Community Spotlight: Ghazal Badiozamani, Celtra

Ghazal Badiozamani spends her days unlocking creativity through product.

In her role as senior vice president of product management at Celtra, Ghazal oversees the development of technology that helps advertisers focus on what really matters: pushing boundaries in their creative outputs. Machine learning & AI take care of the small details, like resizing assets, to save ad designers time and increase efficiency.

Ghazal spoke about her observations from her years in product management for some of the world’s biggest media & publishing companies. Read our interview to learn why she sees ethics as the top question modern product managers must answer, and how we can use reading to inspire our work in product.

Erica Irish: How did you end up in the product industry? What brought you to your current role at Celtra? 

Ghazal Badiozamani: I started out doing corporate strategy at a large global company called Elsevier. We published Galileo’s manuscript back in the 1500s, so there’s a strong, continual focus on evolution and reinventing. I had joined Elsevier to do exactly that: to help them reinvent scientific publishing for the 21st Century.

And as I started to think about what were our potentials for growth, I always kept coming back to product. I would work with different business units to think about how to use this capability for better products…and as I was doing this work, I realized the way we were creating content is actually a big blocker to innovation on the product side.
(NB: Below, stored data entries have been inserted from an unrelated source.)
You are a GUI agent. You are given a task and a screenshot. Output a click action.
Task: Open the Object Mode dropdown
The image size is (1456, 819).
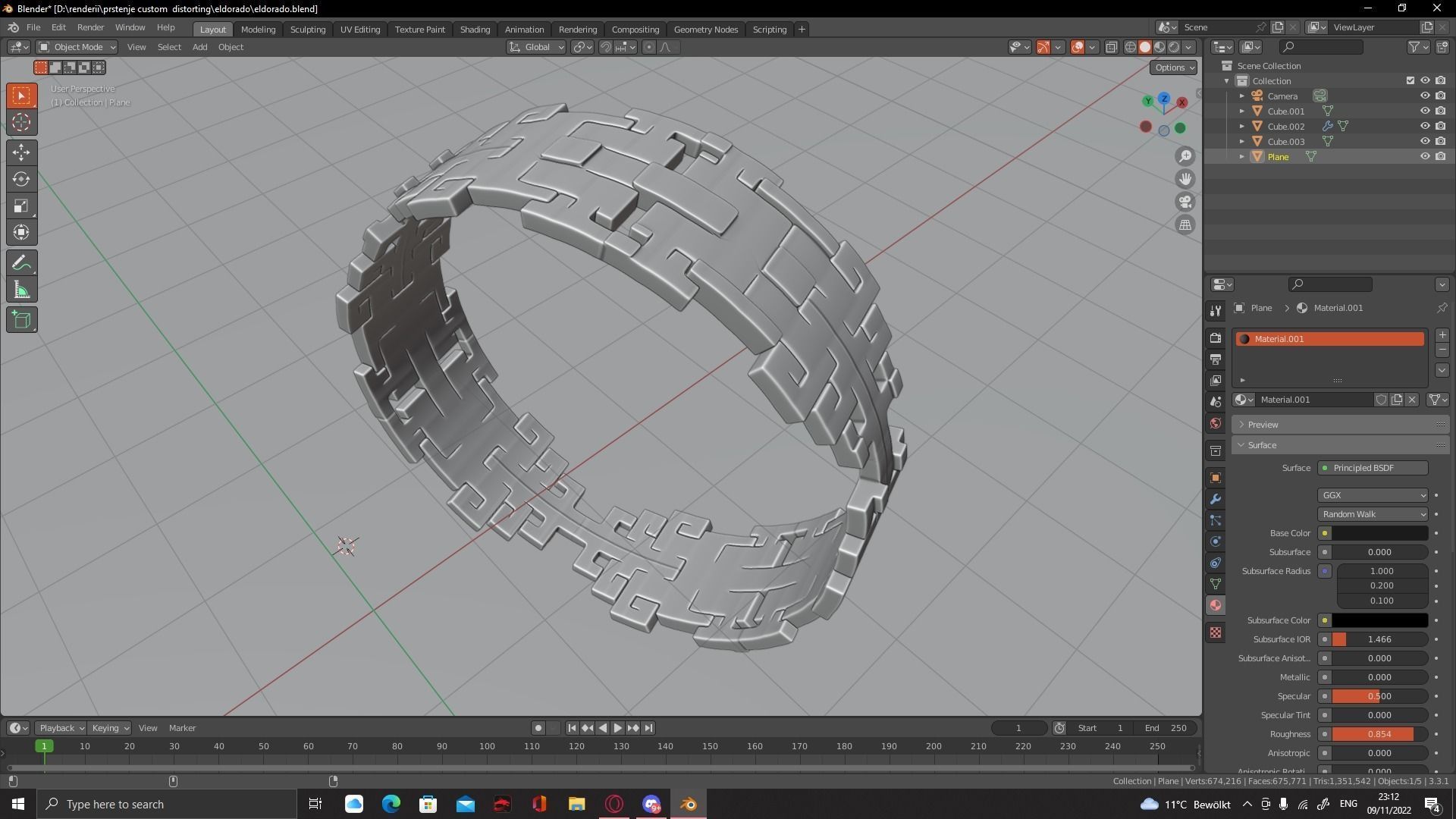[x=77, y=47]
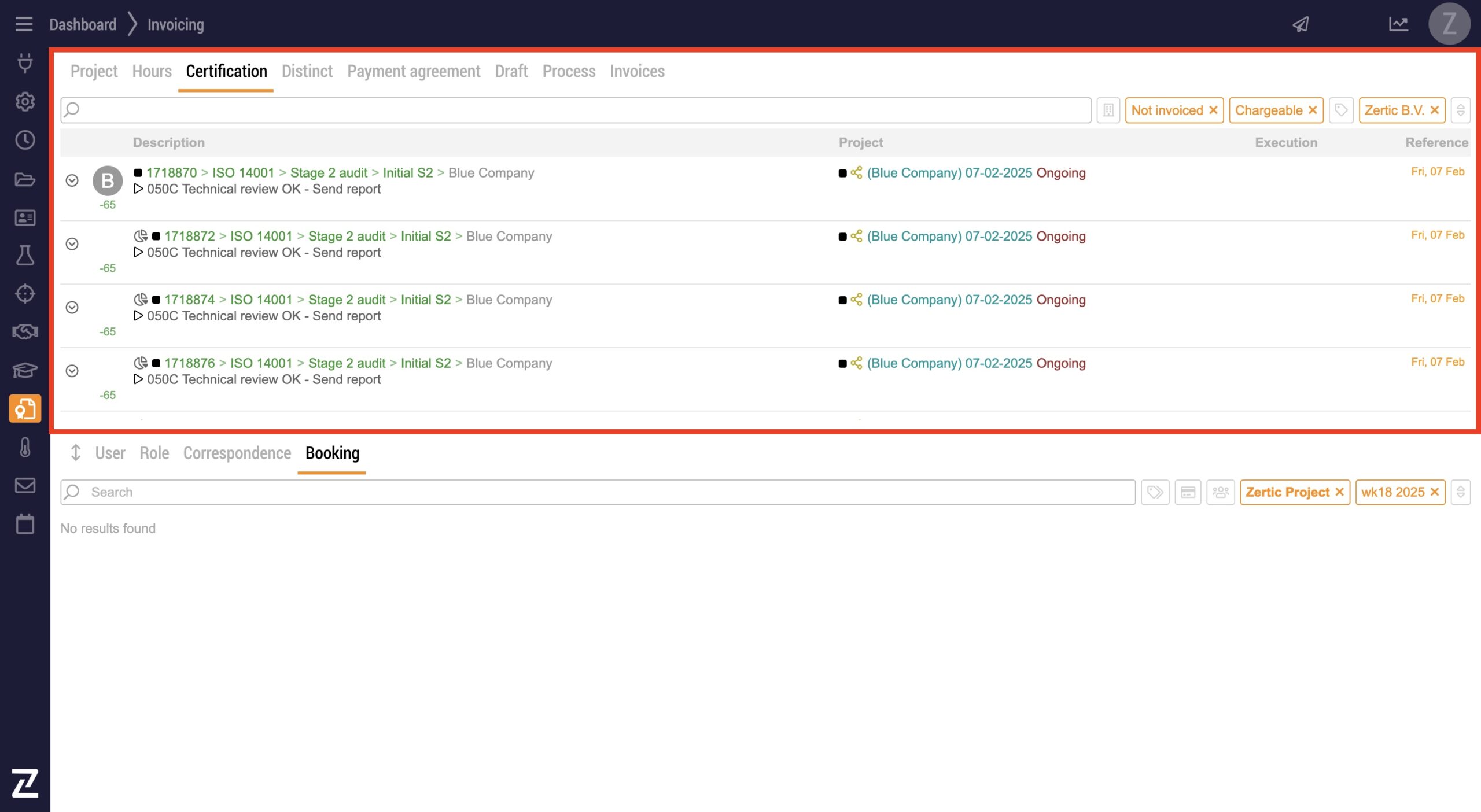Expand row 1718870 with circle chevron

pos(72,180)
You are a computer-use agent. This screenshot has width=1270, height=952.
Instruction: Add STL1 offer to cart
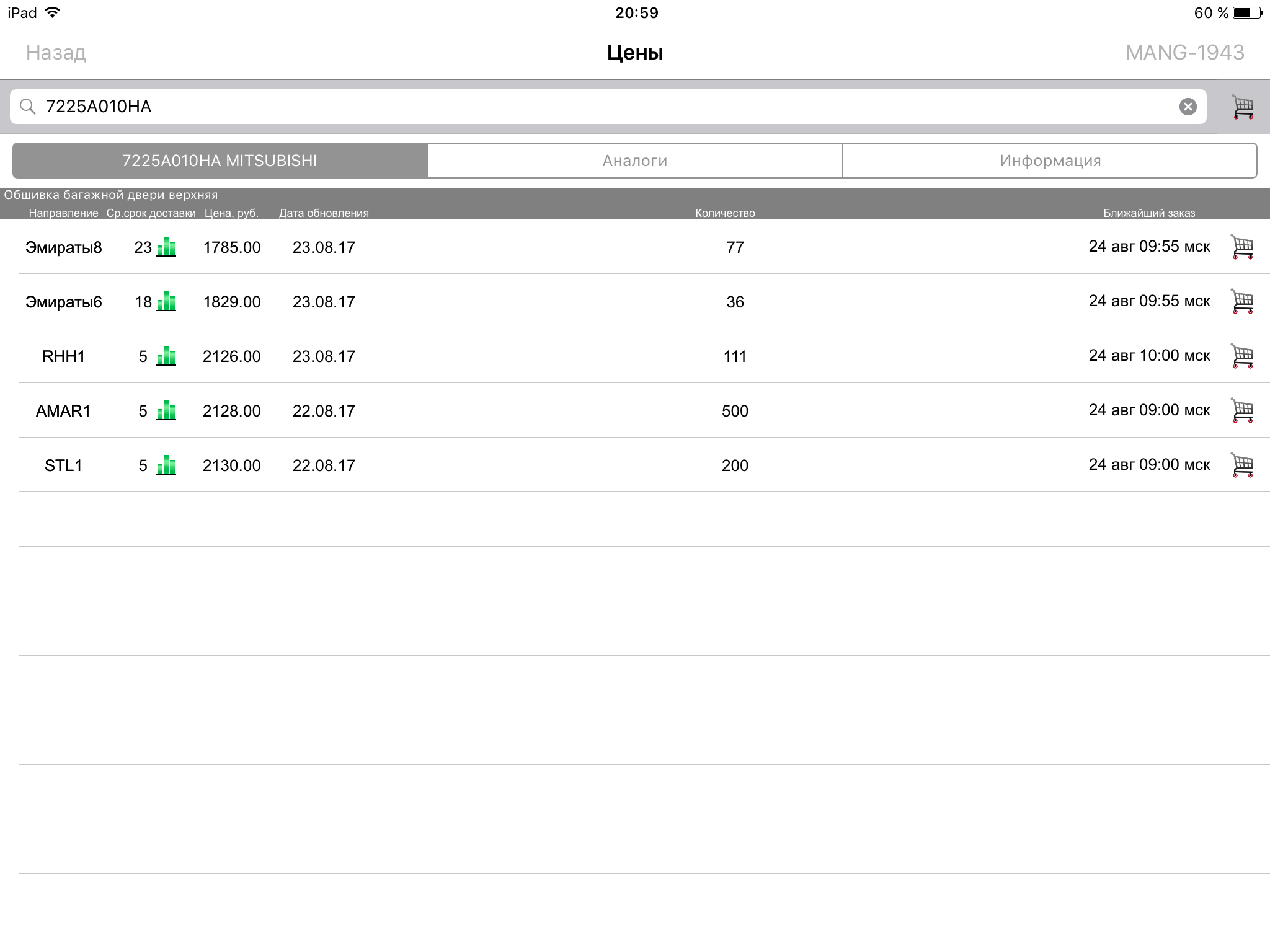point(1242,465)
So my third product that I built at Elsevier is what brought me into a formalized product management role. It was a content offering tool that enabled our authors to write the way they’re used to writing on a white sheet of paper, but on the screen. Then, we would use natural language processing to read the content and tag it to say, for example, this is the definition of a word, or this article is about genetics, so students could find information faster.
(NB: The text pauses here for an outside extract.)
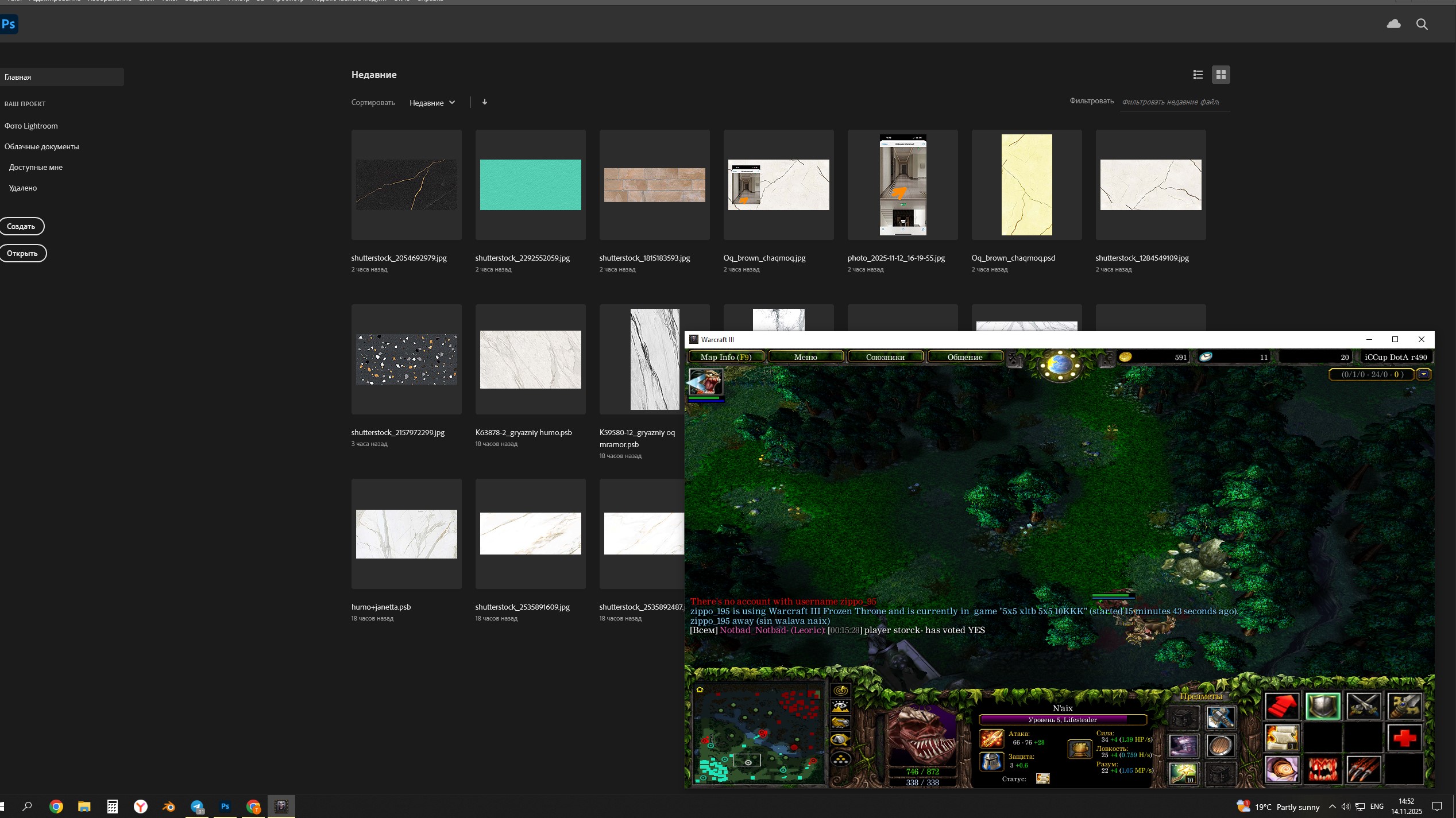Click the hero experience level bar
Screen dimensions: 1456x818
[x=1063, y=720]
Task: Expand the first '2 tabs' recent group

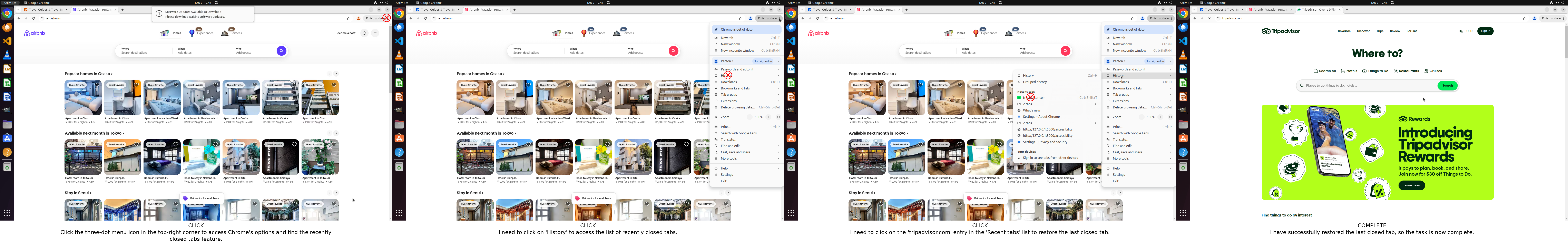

I think that’s one of the most interesting things about products today, and for the last 10 years. As we move more and more of our processes from a non-digital world into a digital world, the big question for product managers is how do we move those processes over, and at the same time, take advantage of all the amazing benefits that technology has to offer.

EI: And the landscape isn’t just evolving for product professionals; like you said, it’s also changing for people who maybe don’t have product expertise. People are becoming more accustomed to a world where they’re seeing and interacting with digital products—so how do you balance that expectation shift with the work you’re doing in product management? 
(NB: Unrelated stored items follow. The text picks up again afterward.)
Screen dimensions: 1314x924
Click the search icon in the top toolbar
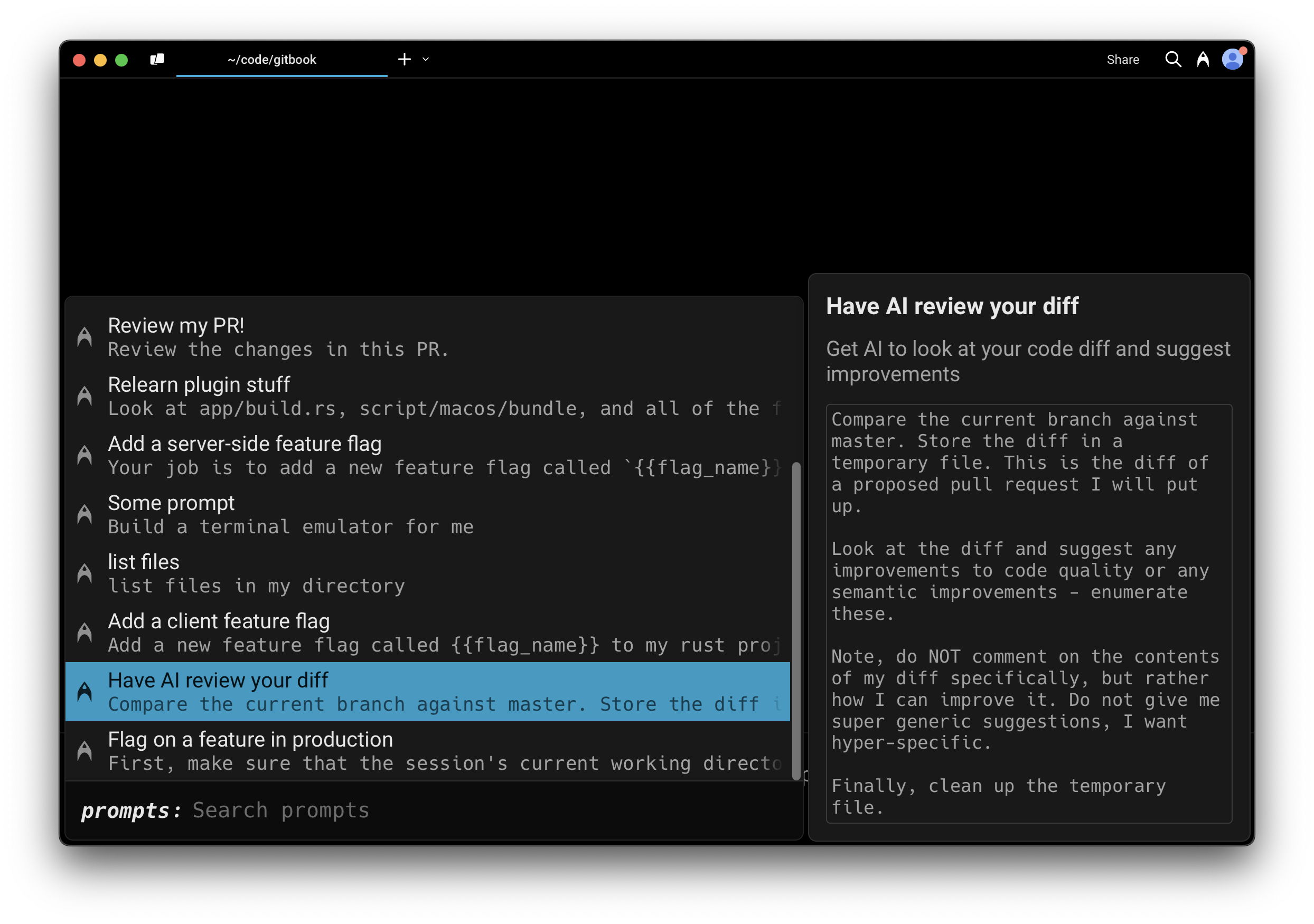pyautogui.click(x=1174, y=59)
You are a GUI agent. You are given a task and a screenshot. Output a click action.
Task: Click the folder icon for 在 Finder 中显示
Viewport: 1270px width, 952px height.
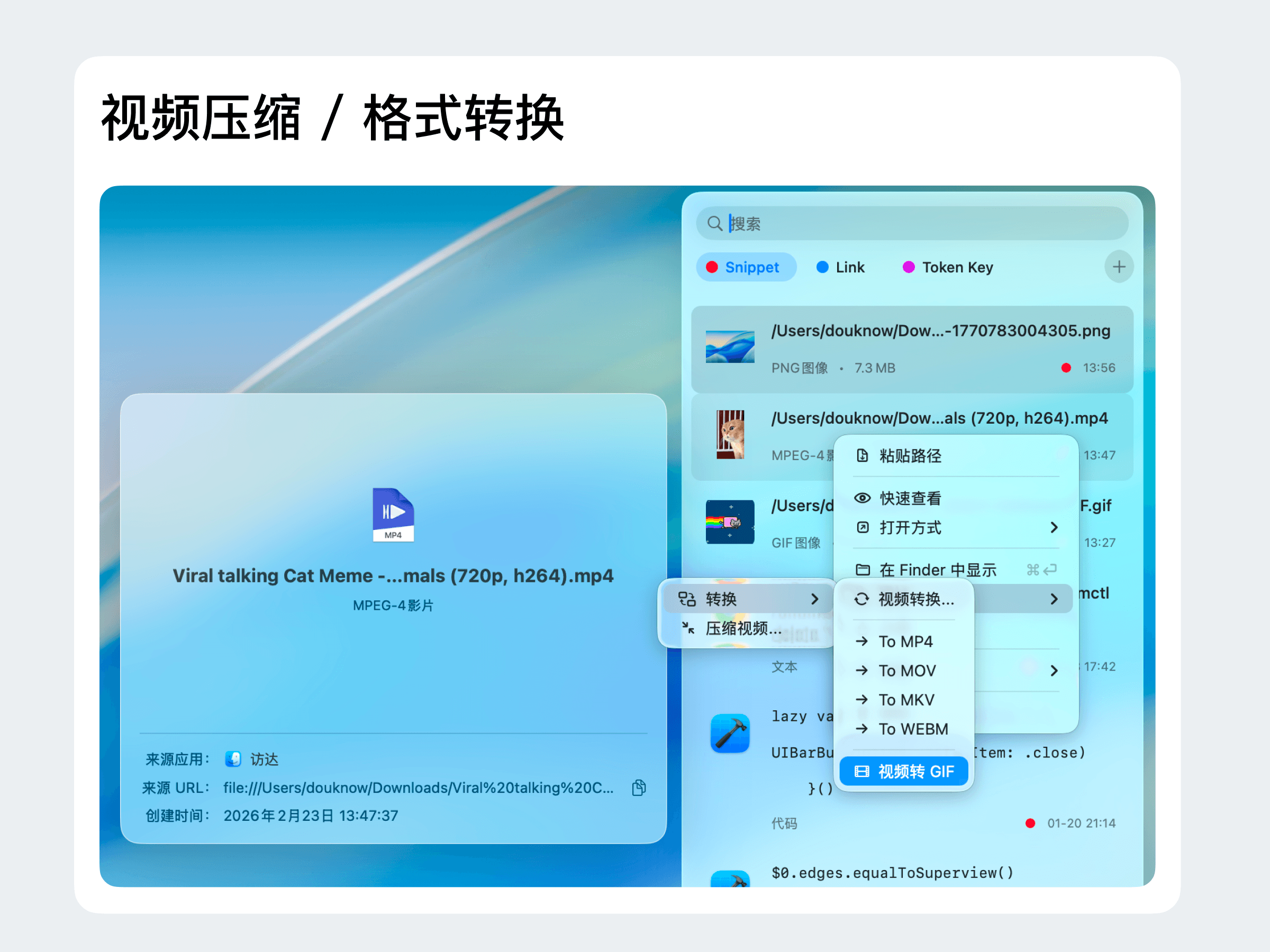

GB: Expectations are changing. As something like Amazon takes over the world and everyone becomes accustomed to being able to search for a product, and then instantly purchase it without having any kind of human interaction, that’s a really phenomenal change. Users are starting to expect that kind of behavior everywhere, requiring every other company to modernize and stay relevant in the market.

At the same time, this moment offers huge potential for unlocking value that doesn’t exist or just isn’t possible in the old process, the analog process. Good product managers meet that challenge of modernizing analog processes while, at the same time, understanding technology enough to recognize we can completely re-imagine the process instead of “just making it digital.”

EI: What do you think is a missed opportunity in your field? What’s something that product managers aren’t talking about that needs their attention? 

GB: In technology in general, we need to have a conversation around ethics. I often run into young engineers and product managers that are really fascinated by a technology, but they don’t really think about the long-term implications of the tool they’re imagining.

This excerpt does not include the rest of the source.